Please transcribe the data that follows exactly, from its first line through the line that contains "Task: Click Donald".

■ TASK MATERIAL
----
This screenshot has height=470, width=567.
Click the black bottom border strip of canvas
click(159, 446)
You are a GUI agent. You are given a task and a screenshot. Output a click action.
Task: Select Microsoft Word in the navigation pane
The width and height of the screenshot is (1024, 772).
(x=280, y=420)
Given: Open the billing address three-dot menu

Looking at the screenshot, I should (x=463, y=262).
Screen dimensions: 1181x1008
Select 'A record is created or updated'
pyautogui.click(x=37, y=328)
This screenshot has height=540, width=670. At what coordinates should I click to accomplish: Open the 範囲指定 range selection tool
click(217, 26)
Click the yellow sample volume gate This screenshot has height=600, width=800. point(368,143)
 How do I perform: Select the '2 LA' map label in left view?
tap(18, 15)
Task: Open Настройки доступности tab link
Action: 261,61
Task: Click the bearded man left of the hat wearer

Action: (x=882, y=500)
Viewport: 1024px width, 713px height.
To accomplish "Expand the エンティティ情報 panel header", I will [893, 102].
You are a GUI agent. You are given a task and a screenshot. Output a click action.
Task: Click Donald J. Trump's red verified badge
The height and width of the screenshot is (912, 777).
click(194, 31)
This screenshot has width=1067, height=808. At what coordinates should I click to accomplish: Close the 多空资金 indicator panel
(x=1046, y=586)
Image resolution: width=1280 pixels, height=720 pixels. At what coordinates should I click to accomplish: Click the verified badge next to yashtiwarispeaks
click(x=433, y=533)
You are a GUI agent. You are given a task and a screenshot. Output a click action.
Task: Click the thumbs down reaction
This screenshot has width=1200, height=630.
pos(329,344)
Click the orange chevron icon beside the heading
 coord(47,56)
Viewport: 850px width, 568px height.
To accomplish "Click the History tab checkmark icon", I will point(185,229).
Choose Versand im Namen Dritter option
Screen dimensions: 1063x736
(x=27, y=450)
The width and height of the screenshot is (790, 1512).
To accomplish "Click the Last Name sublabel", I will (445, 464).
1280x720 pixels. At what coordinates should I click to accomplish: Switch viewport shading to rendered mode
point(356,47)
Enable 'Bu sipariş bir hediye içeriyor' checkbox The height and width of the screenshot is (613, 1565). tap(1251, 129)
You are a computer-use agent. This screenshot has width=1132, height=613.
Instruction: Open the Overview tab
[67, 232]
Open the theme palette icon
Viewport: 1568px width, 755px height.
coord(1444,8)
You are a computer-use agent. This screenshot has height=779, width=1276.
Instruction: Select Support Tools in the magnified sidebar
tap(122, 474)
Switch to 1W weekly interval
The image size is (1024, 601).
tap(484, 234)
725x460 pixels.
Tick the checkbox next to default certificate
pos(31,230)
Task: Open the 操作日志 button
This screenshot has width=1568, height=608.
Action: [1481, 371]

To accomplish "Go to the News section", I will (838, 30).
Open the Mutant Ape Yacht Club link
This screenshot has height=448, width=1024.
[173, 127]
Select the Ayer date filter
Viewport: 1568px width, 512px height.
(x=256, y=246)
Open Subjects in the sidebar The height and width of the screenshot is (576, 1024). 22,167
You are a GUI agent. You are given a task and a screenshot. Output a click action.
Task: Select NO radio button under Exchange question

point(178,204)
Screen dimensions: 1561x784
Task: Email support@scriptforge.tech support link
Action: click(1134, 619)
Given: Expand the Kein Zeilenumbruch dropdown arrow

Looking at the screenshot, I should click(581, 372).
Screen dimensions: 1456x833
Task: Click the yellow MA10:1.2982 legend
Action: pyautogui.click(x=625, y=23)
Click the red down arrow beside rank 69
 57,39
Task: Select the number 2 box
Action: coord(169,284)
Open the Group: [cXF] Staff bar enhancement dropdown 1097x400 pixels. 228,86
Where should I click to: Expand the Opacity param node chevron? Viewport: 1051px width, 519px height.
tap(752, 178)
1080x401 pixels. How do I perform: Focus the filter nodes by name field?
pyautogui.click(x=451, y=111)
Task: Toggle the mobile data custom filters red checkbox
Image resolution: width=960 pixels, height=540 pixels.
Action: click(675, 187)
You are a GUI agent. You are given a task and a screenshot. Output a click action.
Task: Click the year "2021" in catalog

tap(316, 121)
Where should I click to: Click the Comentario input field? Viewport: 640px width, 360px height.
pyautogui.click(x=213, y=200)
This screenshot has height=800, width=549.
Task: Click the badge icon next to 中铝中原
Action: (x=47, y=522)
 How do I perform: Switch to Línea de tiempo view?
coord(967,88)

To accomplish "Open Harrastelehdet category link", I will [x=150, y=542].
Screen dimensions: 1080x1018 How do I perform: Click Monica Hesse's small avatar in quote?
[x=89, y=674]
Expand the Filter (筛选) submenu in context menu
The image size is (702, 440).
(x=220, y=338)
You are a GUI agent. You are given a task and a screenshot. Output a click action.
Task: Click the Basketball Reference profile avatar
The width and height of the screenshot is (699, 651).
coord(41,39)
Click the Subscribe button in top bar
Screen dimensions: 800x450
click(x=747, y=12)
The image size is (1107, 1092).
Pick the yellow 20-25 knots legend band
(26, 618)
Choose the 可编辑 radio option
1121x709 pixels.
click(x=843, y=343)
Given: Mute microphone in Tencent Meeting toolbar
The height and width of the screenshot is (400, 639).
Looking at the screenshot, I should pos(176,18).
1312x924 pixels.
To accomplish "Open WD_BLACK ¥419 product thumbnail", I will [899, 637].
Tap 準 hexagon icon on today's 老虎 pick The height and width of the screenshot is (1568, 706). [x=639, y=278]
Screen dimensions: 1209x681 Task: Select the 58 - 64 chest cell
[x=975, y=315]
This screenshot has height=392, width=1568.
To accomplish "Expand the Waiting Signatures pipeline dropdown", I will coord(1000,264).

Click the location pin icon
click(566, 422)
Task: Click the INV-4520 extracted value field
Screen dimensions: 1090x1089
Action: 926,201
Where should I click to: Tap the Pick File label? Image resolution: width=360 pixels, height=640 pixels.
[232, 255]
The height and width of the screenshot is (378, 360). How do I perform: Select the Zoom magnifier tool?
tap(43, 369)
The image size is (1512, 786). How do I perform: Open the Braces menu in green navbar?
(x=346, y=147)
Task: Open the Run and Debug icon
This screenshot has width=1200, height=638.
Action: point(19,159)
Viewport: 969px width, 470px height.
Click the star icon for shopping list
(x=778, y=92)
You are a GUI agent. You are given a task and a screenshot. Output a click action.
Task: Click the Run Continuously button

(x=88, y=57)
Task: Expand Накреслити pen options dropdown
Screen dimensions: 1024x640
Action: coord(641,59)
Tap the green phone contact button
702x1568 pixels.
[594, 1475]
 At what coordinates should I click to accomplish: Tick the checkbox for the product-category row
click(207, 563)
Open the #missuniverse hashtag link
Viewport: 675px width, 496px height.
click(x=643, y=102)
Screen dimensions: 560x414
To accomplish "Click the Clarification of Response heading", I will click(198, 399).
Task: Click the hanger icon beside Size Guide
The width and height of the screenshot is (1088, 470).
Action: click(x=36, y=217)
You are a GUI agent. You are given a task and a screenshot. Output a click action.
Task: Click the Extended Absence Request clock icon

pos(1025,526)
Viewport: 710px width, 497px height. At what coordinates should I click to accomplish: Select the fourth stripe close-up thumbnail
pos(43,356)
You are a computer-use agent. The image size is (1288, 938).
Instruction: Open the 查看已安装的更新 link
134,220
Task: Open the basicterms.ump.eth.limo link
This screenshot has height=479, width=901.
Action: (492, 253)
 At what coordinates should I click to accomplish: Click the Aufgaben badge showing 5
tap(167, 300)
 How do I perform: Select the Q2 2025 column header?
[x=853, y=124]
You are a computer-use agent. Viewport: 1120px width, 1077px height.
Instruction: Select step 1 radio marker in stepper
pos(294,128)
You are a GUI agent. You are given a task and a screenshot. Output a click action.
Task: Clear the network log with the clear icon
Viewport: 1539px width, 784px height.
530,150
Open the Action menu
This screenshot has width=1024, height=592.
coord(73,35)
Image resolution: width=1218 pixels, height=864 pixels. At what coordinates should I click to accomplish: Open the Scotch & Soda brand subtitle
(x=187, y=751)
----
■ ANSWER SPACE
This screenshot has height=470, width=567.
Click the black bottom border strip of canvas
click(159, 446)
You are a GUI agent. You are given a task and a screenshot. Output a click action.
Task: Select Microsoft Word in the navigation pane
The width and height of the screenshot is (1024, 772).
(x=280, y=420)
Given: Open the billing address three-dot menu

Looking at the screenshot, I should (x=463, y=262).
Screen dimensions: 1181x1008
Select 'A record is created or updated'
pyautogui.click(x=37, y=328)
This screenshot has height=540, width=670. At what coordinates should I click to accomplish: Open the 範囲指定 range selection tool
click(217, 26)
Click the yellow sample volume gate This screenshot has height=600, width=800. point(368,143)
 How do I perform: Select the '2 LA' map label in left view?
tap(18, 15)
Task: Open Настройки доступности tab link
Action: 261,61
Task: Click the bearded man left of the hat wearer

Action: (x=882, y=500)
Viewport: 1024px width, 713px height.
To accomplish "Expand the エンティティ情報 panel header", I will [893, 102].
You are a GUI agent. You are given a task and a screenshot. Output a click action.
Task: Click Donald J. Trump's red verified badge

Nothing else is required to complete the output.